Mavromatis only lived away from the sea when he first came to America. His parents had sacrificed so that he might obtain a good education, and he attended Purdue University in Indiana, where he would meet his future wife. He graduated as an engineer, and as he surveyed the United States, he saw only three places that were suitably warm and – most crucially – in proximity to the ocean: Florida, Hawaii, and California. He and Loren moved to Redondo Beach, where first he worked for Hughes and later Raytheon, where he was still employed up until last week. He also was an independent consultant.
The Aegean was his pride and joy, and he not only was aboard the sloop as much as possible himself, but he took anyone who would go out sailing with him. His daughter said that many of her friends considered her father their friend, after they’d shared adventures at sea aboard the Aegean, and his open-hearted Greek hospitality in its galley. Each year, he assembled a young crew for Pirate Days at Catalina Island, and thoroughly embraced the role of pirate captain.
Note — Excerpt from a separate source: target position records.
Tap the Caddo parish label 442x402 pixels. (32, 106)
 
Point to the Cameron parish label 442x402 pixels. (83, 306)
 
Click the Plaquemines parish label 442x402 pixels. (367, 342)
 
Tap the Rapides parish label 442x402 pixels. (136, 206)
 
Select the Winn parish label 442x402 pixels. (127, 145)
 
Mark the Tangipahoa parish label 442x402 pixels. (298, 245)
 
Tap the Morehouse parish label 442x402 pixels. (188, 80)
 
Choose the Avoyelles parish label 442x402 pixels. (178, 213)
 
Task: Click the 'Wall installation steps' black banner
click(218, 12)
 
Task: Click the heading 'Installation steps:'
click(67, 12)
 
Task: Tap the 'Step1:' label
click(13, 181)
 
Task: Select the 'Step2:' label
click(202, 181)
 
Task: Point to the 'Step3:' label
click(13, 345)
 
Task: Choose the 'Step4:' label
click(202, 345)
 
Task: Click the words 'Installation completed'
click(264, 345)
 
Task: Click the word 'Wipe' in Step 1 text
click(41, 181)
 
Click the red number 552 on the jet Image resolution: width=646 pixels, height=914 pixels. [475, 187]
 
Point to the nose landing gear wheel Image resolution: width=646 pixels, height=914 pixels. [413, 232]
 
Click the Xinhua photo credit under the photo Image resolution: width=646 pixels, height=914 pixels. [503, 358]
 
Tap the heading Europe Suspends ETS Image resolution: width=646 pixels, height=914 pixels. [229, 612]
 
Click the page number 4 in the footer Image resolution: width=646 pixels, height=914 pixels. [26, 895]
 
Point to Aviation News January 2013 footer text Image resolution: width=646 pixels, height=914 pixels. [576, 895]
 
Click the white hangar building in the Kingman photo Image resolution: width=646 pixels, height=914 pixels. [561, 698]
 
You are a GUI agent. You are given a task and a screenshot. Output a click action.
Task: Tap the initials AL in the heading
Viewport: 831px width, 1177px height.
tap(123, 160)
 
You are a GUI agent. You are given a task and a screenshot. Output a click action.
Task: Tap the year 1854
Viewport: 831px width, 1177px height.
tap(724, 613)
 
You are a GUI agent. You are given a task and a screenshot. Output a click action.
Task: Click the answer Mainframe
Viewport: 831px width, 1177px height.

“He loved being the captain of that boat,” Anna said. “In a way, if he was around to hear the story, in a weird way he might be proud of it, or think it was cool. He would be like a pirate…There is definitely a sense of peace that you can get out of that. There is something that isn’t completely awful about it, in a way.”
But the family, though not commenting on the specifics of the accident, wants to make one thing very clear – Theo and his entire crew were experienced and vigilant sailors who never for one moment took the ocean lightly. He had been sailing for most of his 49 years, and his crew – including his brother-in-law, Joseph Stewart – all were disciplined former military men. Their practice was always to have at least two men on deck.
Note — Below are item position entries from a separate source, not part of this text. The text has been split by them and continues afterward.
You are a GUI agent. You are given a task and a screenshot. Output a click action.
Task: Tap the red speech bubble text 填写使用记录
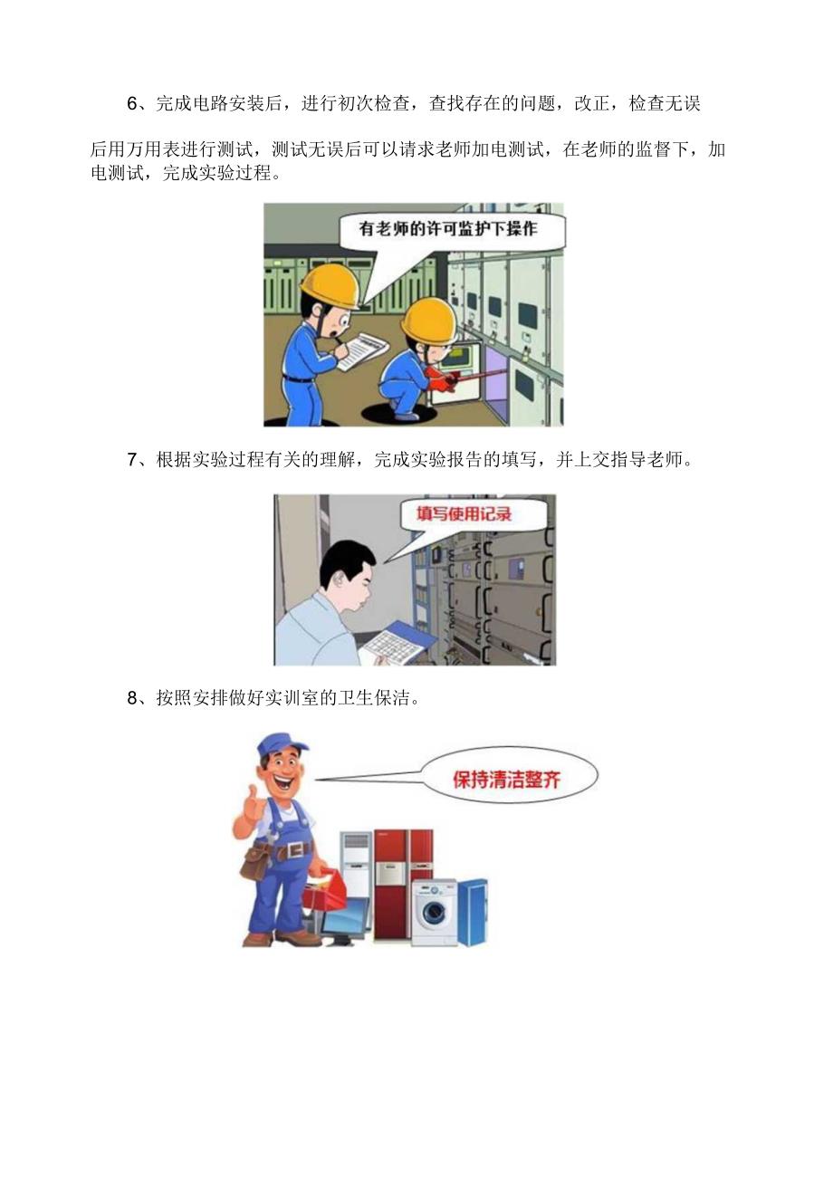click(464, 514)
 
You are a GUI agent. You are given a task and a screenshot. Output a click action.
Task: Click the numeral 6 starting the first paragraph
click(131, 104)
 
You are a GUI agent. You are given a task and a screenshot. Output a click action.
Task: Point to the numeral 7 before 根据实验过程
click(131, 460)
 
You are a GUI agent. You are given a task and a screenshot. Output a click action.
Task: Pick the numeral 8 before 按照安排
click(131, 698)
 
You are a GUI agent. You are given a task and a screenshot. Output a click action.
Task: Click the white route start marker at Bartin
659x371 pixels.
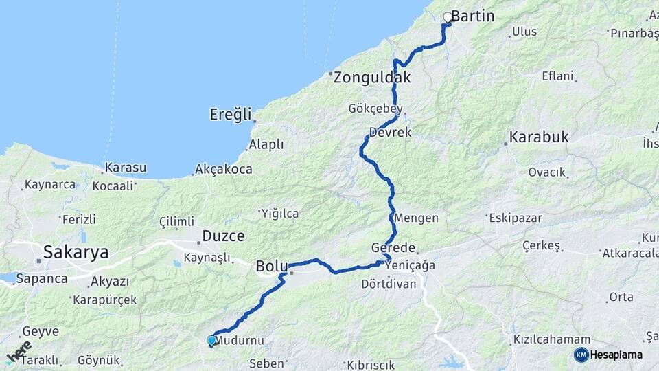click(x=448, y=17)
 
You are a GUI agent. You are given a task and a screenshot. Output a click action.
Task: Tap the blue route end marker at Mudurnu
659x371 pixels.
click(x=211, y=340)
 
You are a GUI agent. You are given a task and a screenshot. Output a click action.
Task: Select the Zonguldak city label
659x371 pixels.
click(x=372, y=78)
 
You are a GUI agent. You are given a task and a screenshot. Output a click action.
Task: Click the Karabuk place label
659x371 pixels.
click(x=540, y=137)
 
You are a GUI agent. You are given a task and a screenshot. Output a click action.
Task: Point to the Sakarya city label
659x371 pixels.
click(x=76, y=252)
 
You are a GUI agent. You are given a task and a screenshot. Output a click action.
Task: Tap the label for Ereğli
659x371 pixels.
click(x=231, y=115)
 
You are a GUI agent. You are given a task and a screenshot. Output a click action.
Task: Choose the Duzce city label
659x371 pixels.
click(x=223, y=236)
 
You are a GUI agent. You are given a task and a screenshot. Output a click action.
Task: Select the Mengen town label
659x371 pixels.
click(x=417, y=218)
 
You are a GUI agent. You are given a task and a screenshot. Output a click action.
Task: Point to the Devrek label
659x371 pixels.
click(x=389, y=133)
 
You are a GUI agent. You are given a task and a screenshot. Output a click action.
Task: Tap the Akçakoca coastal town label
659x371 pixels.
click(x=224, y=169)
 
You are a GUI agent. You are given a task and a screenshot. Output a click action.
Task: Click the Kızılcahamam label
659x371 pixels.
click(x=551, y=340)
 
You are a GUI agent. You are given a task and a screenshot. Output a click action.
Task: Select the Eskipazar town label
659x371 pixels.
click(x=515, y=218)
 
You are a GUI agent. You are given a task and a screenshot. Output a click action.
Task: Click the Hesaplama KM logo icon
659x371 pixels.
click(x=581, y=355)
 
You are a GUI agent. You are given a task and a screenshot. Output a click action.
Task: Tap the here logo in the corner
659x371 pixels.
click(x=19, y=352)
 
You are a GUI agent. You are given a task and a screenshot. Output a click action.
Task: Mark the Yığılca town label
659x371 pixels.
click(x=279, y=214)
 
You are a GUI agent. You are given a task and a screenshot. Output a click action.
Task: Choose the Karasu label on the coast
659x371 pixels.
click(x=125, y=168)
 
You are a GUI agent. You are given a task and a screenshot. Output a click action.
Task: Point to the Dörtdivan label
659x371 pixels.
click(x=389, y=284)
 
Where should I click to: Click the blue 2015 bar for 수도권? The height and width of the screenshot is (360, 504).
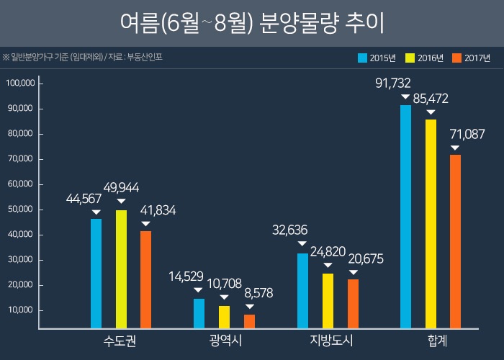coord(96,274)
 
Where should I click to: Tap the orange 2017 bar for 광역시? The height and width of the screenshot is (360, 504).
coord(249,321)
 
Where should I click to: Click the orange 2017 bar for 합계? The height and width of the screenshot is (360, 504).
coord(455,241)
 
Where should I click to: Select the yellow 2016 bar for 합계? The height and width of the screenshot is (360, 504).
coord(431,223)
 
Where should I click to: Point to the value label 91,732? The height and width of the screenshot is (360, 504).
coord(393,83)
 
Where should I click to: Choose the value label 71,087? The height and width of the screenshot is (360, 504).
coord(467,134)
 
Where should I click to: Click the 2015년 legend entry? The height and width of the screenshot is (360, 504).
coord(380,58)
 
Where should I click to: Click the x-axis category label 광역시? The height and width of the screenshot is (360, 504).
coord(225,341)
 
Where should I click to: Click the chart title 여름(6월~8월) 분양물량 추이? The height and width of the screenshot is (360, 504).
coord(252,23)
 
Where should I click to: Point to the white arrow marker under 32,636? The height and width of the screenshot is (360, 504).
coord(301,245)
“These guys knew what they were doing,” Anna said. “There are people who enter this race or who take really big sailing trips who don’t know what they are doing or are drunk or who do things like that, and most of them end up okay – I mean, I’ve never heard of something like this happening. But there are people out there who are not experienced or who might have messed up, but that is not the case with these guys. They’ve been doing this exact race for years.”
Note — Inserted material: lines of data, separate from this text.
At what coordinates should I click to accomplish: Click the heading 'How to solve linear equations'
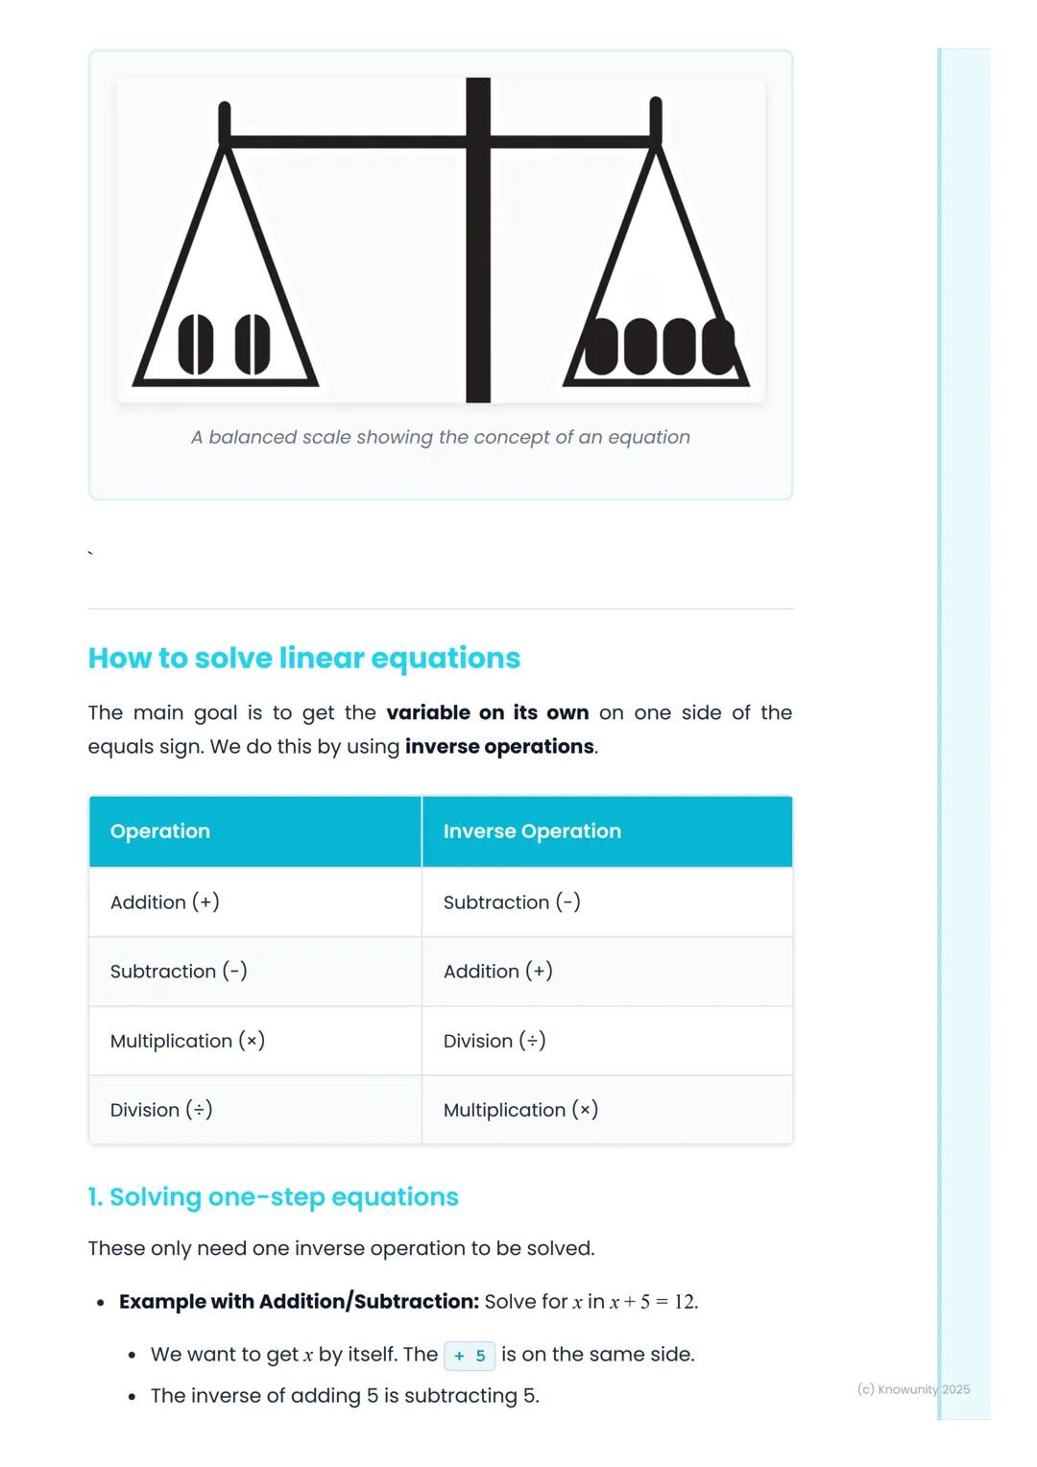click(x=303, y=659)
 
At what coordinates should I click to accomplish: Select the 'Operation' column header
click(x=160, y=831)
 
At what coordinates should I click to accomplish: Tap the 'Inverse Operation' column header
click(x=532, y=831)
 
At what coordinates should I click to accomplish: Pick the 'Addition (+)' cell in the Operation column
click(x=165, y=902)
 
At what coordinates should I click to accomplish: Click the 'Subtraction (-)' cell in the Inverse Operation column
click(x=512, y=902)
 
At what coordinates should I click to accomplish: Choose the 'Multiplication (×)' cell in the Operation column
click(x=187, y=1041)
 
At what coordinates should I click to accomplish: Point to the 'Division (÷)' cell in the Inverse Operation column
click(x=494, y=1041)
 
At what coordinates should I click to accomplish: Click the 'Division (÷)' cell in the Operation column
click(x=161, y=1110)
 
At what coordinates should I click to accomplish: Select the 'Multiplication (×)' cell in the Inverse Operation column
click(x=520, y=1110)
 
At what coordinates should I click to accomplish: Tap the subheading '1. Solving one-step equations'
click(x=274, y=1197)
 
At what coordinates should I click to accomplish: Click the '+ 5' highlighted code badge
click(x=470, y=1356)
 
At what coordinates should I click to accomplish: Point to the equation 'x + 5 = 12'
click(x=653, y=1303)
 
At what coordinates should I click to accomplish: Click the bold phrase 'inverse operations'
click(x=499, y=747)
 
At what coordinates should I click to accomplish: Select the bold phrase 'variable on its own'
click(x=487, y=713)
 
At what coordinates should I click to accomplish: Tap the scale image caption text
click(x=441, y=438)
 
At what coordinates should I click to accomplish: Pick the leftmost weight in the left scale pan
click(x=196, y=345)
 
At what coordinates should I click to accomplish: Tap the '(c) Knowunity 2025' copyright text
click(x=913, y=1389)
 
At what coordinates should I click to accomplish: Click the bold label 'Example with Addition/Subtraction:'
click(x=299, y=1302)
“They were very careful, very safe, and very experienced…they never had any real problems before. So to have the impossible happen, that is why it was so unbelievable – it just didn’t seem like something that could have happened to them, let alone should have. But it did.”
Theo Mavromatis is survived by his wife, Loren; his daughters Anna, 24, and Cristi, 21; his son, Xan, 11; and two sisters. Services are pending.